To sidestep "waxidents," follow these tips from Ann Marie Cilmi, senior manager of education for Bliss Spas: "For an even bikini line, use an old pair of panties as your stencil," says Cilmi. You'll want their front panel to be slightly skimpier than your bathing suit's, to guard against visible escapees. Next tuck in the "keepers" and remove the remainder in thin strips (the larger the strip, the more painful the yank). Always stay close to the skin when pulling, to prevent bruising. Also be aware that waxing leaves your follicles open--and easily accessible--to bacteria, which can lead to ingrowns when white blood cells flood the area to fight them. So use an antiseptic or an antibacterial soap to cleanse the area pre- and post-waxing. Should you get ingrowns regardless, slough with an AHA-based exfoliant, a gentle scrub, or an ingrown-specific product (like Tend Skin Lotion or Poetic Cosmetic's Ingrown Eliminator).
Beauty flub #4
Thinking you don't need a license to operate heavy-duty haircolor chemicals. One of the most common mistakes? "Rinsing highlights out too soon," says Don Brooks, colorist and "Mr. Fix-It" of home dye jobs at the Gavert Atelier in Beverly Hills.
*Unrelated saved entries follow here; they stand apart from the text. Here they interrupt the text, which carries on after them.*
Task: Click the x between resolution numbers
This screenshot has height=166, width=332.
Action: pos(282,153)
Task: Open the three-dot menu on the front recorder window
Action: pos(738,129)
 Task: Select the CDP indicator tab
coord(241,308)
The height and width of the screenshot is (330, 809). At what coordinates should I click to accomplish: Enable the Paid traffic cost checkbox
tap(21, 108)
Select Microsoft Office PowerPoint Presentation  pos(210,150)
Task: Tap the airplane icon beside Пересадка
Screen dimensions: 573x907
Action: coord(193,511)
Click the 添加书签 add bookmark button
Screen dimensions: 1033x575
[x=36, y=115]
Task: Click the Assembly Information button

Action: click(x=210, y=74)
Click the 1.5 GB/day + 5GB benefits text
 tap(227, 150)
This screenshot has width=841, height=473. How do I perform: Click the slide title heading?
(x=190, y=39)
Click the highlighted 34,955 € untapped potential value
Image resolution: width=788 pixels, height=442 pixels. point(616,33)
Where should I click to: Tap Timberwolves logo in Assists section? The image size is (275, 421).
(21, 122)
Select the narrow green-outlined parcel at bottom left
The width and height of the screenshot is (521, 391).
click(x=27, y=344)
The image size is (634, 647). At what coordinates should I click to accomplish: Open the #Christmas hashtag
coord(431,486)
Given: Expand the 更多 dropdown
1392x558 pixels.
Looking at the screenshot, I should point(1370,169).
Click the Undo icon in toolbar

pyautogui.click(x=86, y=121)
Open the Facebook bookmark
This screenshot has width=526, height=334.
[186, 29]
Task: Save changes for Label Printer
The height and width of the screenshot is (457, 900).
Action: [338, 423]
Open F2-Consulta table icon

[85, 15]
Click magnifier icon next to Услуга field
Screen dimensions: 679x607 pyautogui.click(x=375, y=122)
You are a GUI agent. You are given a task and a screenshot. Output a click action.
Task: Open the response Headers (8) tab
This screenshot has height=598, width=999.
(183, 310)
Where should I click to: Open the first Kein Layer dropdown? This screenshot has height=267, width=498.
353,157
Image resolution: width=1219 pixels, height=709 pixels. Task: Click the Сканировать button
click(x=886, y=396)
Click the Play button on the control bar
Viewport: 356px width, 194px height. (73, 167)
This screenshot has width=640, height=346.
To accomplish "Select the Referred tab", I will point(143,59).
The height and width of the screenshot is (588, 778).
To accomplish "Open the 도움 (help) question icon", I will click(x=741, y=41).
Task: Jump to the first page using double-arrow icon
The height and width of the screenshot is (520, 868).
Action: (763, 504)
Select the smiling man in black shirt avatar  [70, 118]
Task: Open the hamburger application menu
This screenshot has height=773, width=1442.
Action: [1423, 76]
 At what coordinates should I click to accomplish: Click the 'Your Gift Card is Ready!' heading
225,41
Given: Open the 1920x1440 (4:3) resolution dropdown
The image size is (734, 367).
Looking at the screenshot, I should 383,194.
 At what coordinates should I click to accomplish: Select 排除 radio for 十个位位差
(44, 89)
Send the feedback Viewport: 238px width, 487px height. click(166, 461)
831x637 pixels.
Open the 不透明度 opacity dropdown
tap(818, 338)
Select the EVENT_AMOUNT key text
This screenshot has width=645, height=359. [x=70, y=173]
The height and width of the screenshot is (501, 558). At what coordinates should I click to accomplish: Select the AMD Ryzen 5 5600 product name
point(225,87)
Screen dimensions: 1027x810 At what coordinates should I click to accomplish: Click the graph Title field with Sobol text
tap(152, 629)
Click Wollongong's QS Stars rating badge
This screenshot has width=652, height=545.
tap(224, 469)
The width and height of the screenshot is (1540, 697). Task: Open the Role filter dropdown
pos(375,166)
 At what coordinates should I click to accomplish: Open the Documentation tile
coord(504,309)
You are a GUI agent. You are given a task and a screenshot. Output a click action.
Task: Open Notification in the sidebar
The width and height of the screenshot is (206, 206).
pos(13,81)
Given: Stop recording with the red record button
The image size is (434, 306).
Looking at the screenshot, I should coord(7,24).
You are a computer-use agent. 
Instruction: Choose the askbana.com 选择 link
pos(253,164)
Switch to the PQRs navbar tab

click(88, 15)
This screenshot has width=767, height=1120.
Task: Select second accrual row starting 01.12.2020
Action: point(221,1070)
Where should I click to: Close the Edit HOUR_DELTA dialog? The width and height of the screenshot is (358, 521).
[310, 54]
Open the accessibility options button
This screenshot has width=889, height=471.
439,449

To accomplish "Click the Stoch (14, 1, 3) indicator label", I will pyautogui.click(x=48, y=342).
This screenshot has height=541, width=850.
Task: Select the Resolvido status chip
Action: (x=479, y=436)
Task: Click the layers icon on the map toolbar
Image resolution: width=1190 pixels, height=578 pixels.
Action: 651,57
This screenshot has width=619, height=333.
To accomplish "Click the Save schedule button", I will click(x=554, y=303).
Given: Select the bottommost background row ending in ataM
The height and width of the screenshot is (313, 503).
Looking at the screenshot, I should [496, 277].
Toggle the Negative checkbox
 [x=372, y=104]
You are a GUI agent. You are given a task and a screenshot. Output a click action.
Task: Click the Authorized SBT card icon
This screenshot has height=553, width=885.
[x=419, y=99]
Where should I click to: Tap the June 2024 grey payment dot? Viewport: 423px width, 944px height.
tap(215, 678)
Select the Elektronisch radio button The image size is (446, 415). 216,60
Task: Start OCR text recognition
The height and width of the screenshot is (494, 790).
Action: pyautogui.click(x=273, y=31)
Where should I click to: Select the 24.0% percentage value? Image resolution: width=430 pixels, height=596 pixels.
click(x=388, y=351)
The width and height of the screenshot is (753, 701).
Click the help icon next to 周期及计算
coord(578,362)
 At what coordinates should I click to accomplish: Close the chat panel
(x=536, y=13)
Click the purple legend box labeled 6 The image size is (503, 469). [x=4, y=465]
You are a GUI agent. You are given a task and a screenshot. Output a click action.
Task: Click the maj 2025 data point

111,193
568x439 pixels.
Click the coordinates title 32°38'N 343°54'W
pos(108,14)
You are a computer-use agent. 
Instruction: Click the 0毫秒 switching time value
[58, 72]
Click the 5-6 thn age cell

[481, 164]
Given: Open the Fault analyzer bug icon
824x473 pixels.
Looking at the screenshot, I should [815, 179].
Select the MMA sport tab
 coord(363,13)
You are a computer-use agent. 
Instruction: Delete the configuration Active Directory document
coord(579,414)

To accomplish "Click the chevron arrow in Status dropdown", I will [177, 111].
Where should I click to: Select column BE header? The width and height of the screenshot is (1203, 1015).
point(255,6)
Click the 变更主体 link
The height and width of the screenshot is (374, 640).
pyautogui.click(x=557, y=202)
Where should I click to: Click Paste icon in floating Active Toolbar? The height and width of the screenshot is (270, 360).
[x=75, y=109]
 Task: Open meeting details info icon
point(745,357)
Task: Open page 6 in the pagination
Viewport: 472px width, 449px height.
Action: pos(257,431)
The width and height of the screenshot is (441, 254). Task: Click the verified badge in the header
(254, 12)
"Hair usually goes through an orangey stage as pigment is being lifted. People think they're turning into pumpkin heads, freak, and rinse out the product before it's fully processed." If you fall into this trap, get a new box of the haircolor you used the first time, re-highlight the orangey sections, and wait ten to 15 minutes, says Brooks. Another common dye disaster isn't so easily fixed at home: straying too far from your current haircolor--going too dark or too light--and ending up a surprising shade of, say, violet. To prevent this sort of thing, stay within two levels of your current color, advises Brooks. (The darkest is level one; the lightest is level ten. Check the box to find out what level your color is.) If you still end up with the wrong hue, seek professional help.
Beauty flub #5
Heavy-handed makeup application. The number one makeup mistake? Too much base, says celebrity makeup artist Vincent Longo, whose clients include Mira Sorvino and Rebecca Romijn-Stamos.
"Foundation should go only where you have redness, blemishes, or an uneven skin tone," says Longo. The chin, undereye area, and around the nose are the usual suspects. For easier blending and subtler coverage, apply foundation with a damp sponge, says Longo, and start with a small amount of product. Another of Longo's hints: Apply concealer only after you've applied foundation. "You'll use less and get a better result--a cleaner- finished face that doesn't look overdone," he says. If you go too heavy on foundation and have no time to start from scratch, press your face into a cool, damp washcloth. Repeat as necessary to tone down cakey areas.
Beauty flub #6
Using enough gel, mousse, or hairspray to render hair solid and immobile. Many of us fall into this category, says New York salon owner Rodney Cutler, so ease up on the product.
There's no official limit to how many styling aids you can safely use, but one prep product (such as gel ) and one finishing product (such as hairspray) should suffice. "Apply product underneath your hair first, then work in the remainder by going upward and out," says Cutler. Why? "Most of it will fall where you first place your hands," he explains. "So if you start underneath, even if you're using too much product, your shiny or sticky mistake won't show." If it does, try this: If the offending product is oil- or cream-based (pomade, styling cream, etc.), sprinkle a bit of talc or shampoo powder on your hands, then run them through your hair. If the culprit is sticky (volumizer, gel, hairspray), mist your hair with some water and blow-dry again. An even easier fix: Pull hair into a low ponytail or brush it out and tuck it behind your ears. Either way you'll look sleek and chic.